How much taxpayer money is still tied up in abandoned, deteriorating real estate? How much was lost when the houses were sold off for at fire sale prices? Which were the greatest geographic concentration of these mortgage defaults and what caused homeowners to walk away from their homes?
Evidently, moving the mortgages from the banks’ own “accounts receivable” column to that of the government’s was a major coup for the banks. The bank CEOs, already earning about $10 million each, were rewarded with hefty raises shortly after the bailout.

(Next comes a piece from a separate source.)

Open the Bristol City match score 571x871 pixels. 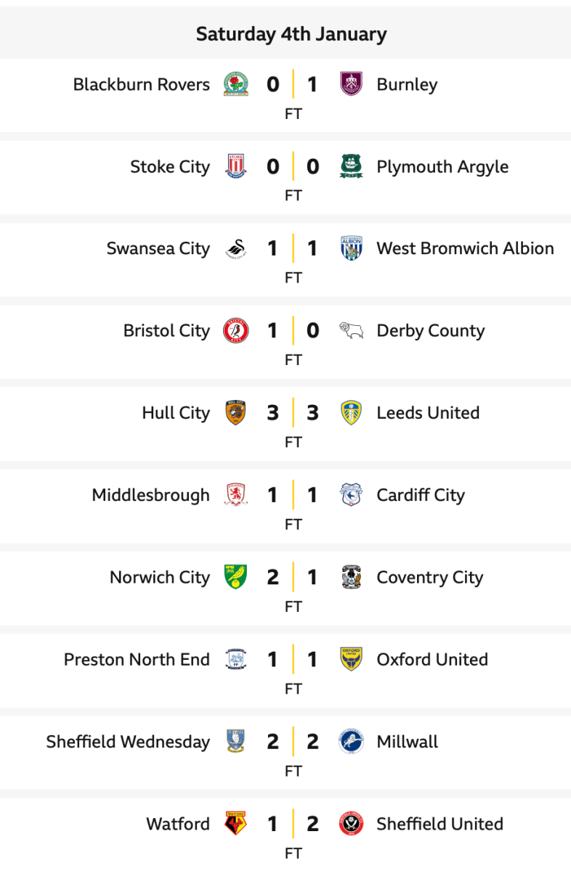[x=293, y=331]
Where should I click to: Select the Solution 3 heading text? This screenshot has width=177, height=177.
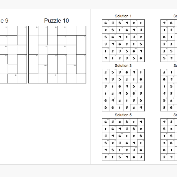pyautogui.click(x=123, y=65)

But, this coup was enabled by the Harper government’s curious ideological blend of free market capitalism and corporate socialism; fewer and fewer rules but ever growing taxpayer safety net for bad management.
For Harper, it seems that running the country takes a back seat to serving the interests of Big Business.
Harper’s ability to properly manage the economy is highly fictional but it makes good reading, every bit as good as Alice in Wonderland.
Dave Simms
Clearwater, B.C.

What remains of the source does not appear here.